Though he's helped out the Mets in spring training camps in Port St. Lucie, Florida, for the past few years, Strawberry has pretty much turned his back on baseball. He went to the Yankees fantasy camp in January, in large part to hit up well-heeled attendees for donations to his recently established autism foundation.

"It was something that was birthed in us because of our faith in God," he says of his Darryl Strawberry Foundation. "The Bible tells you: 'to whom much is given, much is required.' Most people thought my calling was baseball, but it wasn't. That's just what I did. But my wife and I have a great vision in our life — to know the suffering of autistic kids. And we're fulfilling it."

Tracy Boulware says they were inspired to start the nonprofit organization by friends with autistic children. They expect to raise more than a half-million dollars by the end of next year for their benefactor, the Center for Autism Education in O'Fallon.

A churchgoer since boyhood in LA's gritty Crenshaw neighborhood, Strawberry embraced evangelical Christianity in 1991. Today he approaches religion with a passion once reserved for chasing down fly balls and throwing back cans of beer.

He attends Church on the Rock twice a week, reads the Bible to kids confined in a Troy juvenile detention center and trades text messages with Pastor Blunt to stay abreast of church happenings.
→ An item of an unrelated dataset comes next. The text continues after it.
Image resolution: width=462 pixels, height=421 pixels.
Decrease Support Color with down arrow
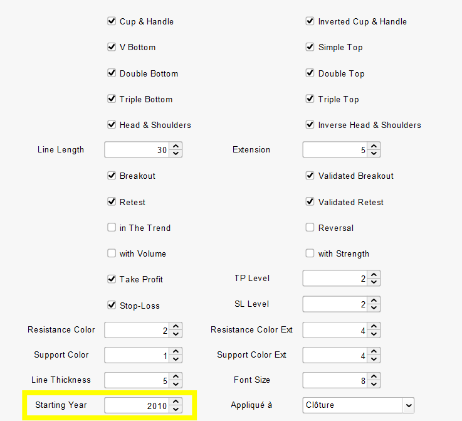(x=176, y=359)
It's clear that Blunt, whose sermons often resemble self-help seminars and tread heavily on the theme of addiction, is saying exactly what Strawberry needs to hear.

"Work is a four-letter word, but it's not a dirty word. If it was easy, anyone could do it," the shaggy-haired preacher said at a recent service, eliciting an 'amen' from Strawberry. "God has a plan for your life, and the devil has a plan for your life."

Darryl Strawberry and Tracy Boulware huddle together on this winter day in a corner booth at a Culpeppers restaurant in O'Fallon. "All their food here is good," notes Tracy, a tall blonde who seems to wear a perpetual smile. A few patrons notice that Strawberry is in the house, but no one bothers him for an autograph.

Privacy is central to the couple's recovery lifestyle these days, which is why they declined to meet for interviews at their O'Fallon home — or, at least, that's why Tracy balked. She appears to run the show, acting as both Strawberry's caretaker and, for the preparation of this article, stage manager. She refuses to let a reporter talk to her husband directly over the phone.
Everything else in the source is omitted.